A Brief History of
According to archaeological studies, human activity on Hong Kong dates back over five millennia. Excavated Neolithic artifacts suggest an influence from northern Chinese stone-age cultures. The territory was settled by Han Chinese during the seventh century, A.D., evidenced by the discovery of an ancient tomb at Lei Cheung Uk in Kowloon. The first major migration from northern China to Hong Kong occurred during the Sung Dynasty (960-1279). The British East India Company made the first successful sea venture to China in 1699, and Hong Kong's trade with British merchants developed rapidly soon after. After the Chinese defeat in the First Opium War (1839-42), Hong Kong was ceded to Britain in 1842 under the Treaty of Nanking. Britain was granted a perpetual lease on the Kowloon Peninsula under the 1860 Convention of Beijing, which formally ended hostilities in the Second Opium War (1856-58). The United Kingdom, concerned that Hong Kong could not be defended unless surrounding areas also were under British control, executed a 99-year lease of the New Territories in 1898, significantly expanding the size of the Hong Kong colony.
In the late 19th century and early 20th centuries, Hong Kong developed as a warehousing and distribution center for U.K. trade with southern China. After the end of World War II and the communist takeover of Mainland China in 1949, hundreds of thousands of people fled from China to Hong Kong.

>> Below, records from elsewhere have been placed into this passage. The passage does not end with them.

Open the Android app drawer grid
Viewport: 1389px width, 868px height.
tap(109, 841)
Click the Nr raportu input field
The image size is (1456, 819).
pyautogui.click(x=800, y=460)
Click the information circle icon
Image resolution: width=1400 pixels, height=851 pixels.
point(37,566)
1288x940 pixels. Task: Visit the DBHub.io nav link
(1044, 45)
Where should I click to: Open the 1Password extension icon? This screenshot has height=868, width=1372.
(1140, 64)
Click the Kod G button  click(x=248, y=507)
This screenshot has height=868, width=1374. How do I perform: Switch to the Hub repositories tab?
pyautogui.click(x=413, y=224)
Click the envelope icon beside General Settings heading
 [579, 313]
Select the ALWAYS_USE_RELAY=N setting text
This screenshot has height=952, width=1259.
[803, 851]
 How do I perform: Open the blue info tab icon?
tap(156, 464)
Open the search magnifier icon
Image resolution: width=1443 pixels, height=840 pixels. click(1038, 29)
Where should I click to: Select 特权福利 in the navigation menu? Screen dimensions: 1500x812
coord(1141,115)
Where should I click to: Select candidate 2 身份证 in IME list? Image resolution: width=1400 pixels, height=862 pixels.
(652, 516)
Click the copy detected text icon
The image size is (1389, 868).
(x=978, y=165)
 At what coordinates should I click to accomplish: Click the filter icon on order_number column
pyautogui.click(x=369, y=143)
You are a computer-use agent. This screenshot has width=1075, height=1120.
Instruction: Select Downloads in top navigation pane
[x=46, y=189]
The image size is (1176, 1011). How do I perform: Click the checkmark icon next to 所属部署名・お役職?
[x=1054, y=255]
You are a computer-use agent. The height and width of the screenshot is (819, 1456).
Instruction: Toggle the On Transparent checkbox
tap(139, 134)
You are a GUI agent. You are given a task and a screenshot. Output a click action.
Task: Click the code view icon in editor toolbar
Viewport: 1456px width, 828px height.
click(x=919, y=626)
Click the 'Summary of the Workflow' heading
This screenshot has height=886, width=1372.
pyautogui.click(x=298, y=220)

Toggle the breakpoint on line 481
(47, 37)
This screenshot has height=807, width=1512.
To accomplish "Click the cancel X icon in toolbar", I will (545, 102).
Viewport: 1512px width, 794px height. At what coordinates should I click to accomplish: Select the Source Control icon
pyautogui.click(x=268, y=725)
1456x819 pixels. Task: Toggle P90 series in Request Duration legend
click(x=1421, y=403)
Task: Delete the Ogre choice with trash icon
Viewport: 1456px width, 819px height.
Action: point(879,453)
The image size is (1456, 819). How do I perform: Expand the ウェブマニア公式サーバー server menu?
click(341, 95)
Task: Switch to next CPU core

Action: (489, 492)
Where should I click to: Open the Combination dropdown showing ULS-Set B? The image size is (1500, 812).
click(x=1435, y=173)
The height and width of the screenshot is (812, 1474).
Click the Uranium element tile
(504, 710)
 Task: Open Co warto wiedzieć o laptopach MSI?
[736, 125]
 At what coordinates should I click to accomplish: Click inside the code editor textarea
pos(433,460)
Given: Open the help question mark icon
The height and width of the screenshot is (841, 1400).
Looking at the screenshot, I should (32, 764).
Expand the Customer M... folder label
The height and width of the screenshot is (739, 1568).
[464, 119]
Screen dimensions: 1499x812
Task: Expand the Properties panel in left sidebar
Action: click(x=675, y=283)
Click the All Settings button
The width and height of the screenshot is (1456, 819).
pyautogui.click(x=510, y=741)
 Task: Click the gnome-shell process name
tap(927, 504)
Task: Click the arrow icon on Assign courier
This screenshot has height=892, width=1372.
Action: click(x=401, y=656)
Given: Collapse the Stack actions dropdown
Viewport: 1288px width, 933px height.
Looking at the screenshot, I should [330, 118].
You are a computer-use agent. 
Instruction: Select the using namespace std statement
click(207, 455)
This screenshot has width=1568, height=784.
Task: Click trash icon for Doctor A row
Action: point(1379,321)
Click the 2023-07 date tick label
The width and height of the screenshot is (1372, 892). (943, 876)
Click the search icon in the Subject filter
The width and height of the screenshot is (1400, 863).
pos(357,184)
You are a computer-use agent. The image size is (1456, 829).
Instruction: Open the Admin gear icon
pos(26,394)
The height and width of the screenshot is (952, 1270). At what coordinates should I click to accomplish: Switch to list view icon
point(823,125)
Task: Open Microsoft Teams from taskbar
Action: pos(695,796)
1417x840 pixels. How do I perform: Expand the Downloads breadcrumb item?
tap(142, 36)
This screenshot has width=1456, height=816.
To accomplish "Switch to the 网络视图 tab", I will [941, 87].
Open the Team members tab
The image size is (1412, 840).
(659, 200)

Hong Kong became an economic success and a manufacturing, commercial, finance, and tourism center. High life expectancy, literacy, per capita income, and other socioeconomic measures attest to Hong Kong's achievements over the last five decades.
On July 1, 1997, China resumed the exercise of sovereignty over Hong Kong, ending more than 150 years of British colonial rule. Hong Kong is a Special Administrative Region of the People's Republic of China with a high degree of autonomy in all matters except foreign and defense affairs. According to the Sino-British Joint Declaration (1984) and the Basic Law, Hong Kong will retain its political, economic, and judicial systems and unique way of life for 50 years after reversion and will continue to participate in international agreements and organizations under the name, "Hong Kong, China."